復興のシンボルとしては有用だろうと思いはしたが、よもや彼奴に聞き入れられるとは思わなんだ。
その代わりに、我が国の貴重な技術者たちは諸外国へ避難したまま戻ってこない。
聞くところによると他国でプロジェクトを継続しているようだ。
あの男、よもやそれが目的であんな提案をしたのだろうか。
それにしても、現首長のカガリ様には失望した。
旧五大氏族唯一の生き残りでなければ、政治に参加することなどできなかっただろう。
サハクがいなくなったのが惜しまれる。
いや、サハクがいたら我々の出る幕など作らせなかったか。
あの小娘は政治家ですらない。
カガリ・ユラ・アスハは、思想家だ。
現実と理想の差を縮める手段を持たない。
現実から理想への、一瞬の飛翔を夢見ている。
現実を理想に摺り寄せるという発想が彼女には無い。
理想かそうでないか、全か無かである。
そのおかげで、我々の現実的で堅実な案はたびたび承認を経るために時間を浪費してしまった。

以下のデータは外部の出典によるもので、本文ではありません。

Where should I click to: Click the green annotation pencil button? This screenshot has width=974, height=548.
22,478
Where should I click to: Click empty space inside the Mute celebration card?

何事も適切な時期を逃せば、期待された見返りを得られない。
そして、それを補填するのは並大抵のことではない。
その度に、我等はサハクの後継として動かねばならなかった。
この裏の関係がいよいよ表になろうとしている。
彼女は、彼女の理想が、この国の厳しい現実を生み出していることが理解できているのだろうか。
その答えは、確実に否。
首長様にはまだ理解できていないのだ。
特に、目的のためには手段を選んでいる余裕などないときがある、ということが。
そのために、我々オーブは地球連合と正式に同盟を結ばなければならなくなった。
私の筋書きよりも悪い方向に進んでいる。
もうこれ以上、アスハに政治をかき回されてはたまらない。
政治の表舞台から退場してもらうこととしよう。
このタイミングで護衛のコーディネイターがいなくなったのは幸運だったな。
あの小娘、いや、首長様にとって最も大きな精神的支えだったのだから。
とんだ邪魔者と思っていたが、まるで私たちの協力者のようだったな。
護衛という任務もこなしてくれたし、他の支えをつくる余裕も奪ってくれた。
彼がいなければ、我々の成功は無かっただろう。
死んでいたら墓ぐらいは作ってやろう。
墓碑にはなんと刻むべきか、迷うところだが。
さて、これからの事を息子と話してくるか。誇らしい息子、ユウナ・ロマ・セイランと。